• _PROVIDED RECORDS_
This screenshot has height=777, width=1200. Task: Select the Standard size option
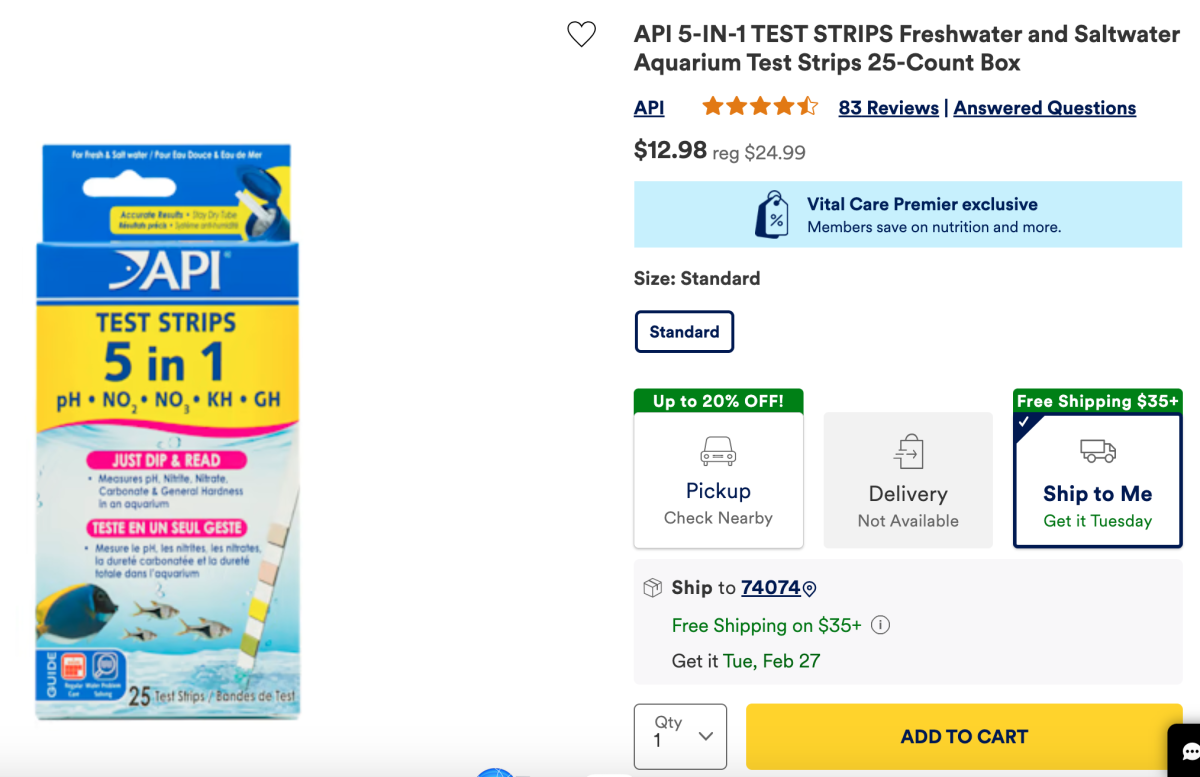[x=684, y=332]
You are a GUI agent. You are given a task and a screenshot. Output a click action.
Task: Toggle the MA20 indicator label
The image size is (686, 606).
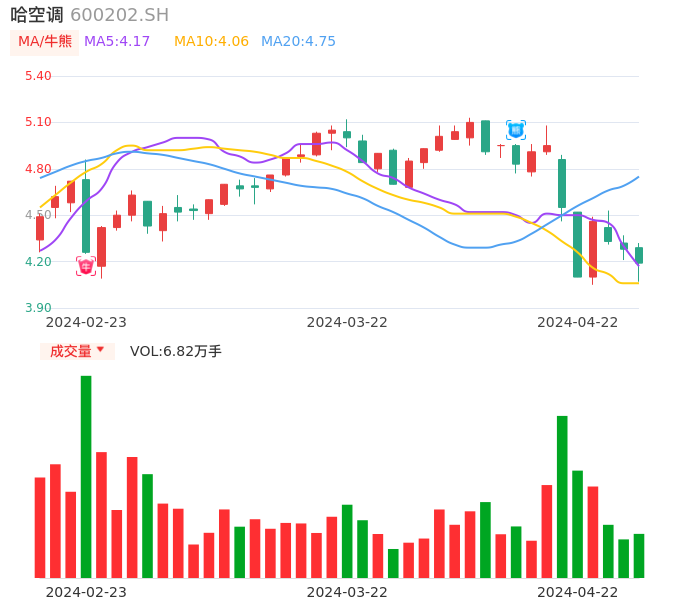(x=298, y=41)
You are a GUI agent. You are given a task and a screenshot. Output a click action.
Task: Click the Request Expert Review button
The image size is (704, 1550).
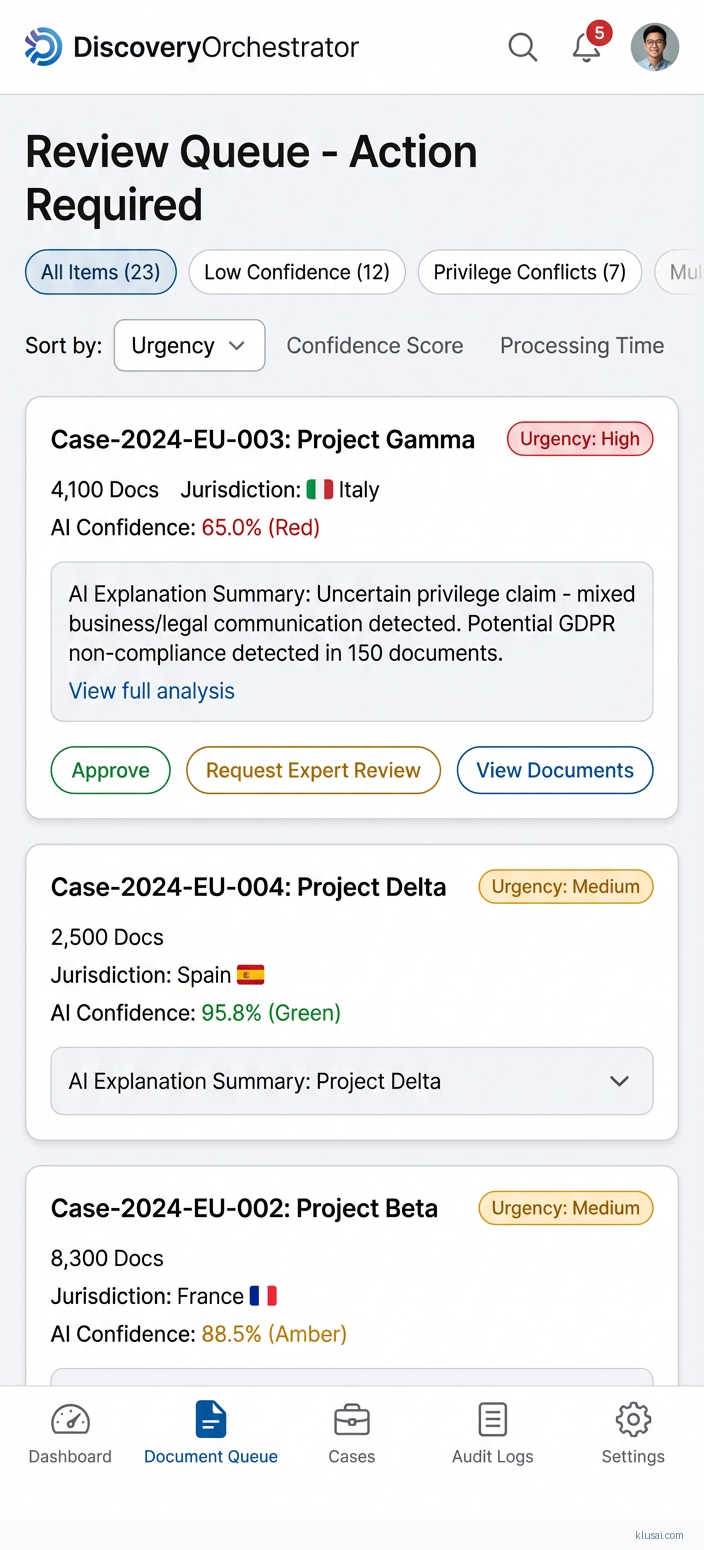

• _ABOUT THIS TASK_
Begin at the line containing "The image size is (686, 606)." and copy every line through the end of the data above exactly, omitting the pictures.

• _RESULT FOR THIS EXERCISE_
The image size is (686, 606).
(x=298, y=41)
You are a GUI agent. You are given a task and a screenshot. Output a click action.
Task: Click the Request Expert Review button
The image size is (704, 1550).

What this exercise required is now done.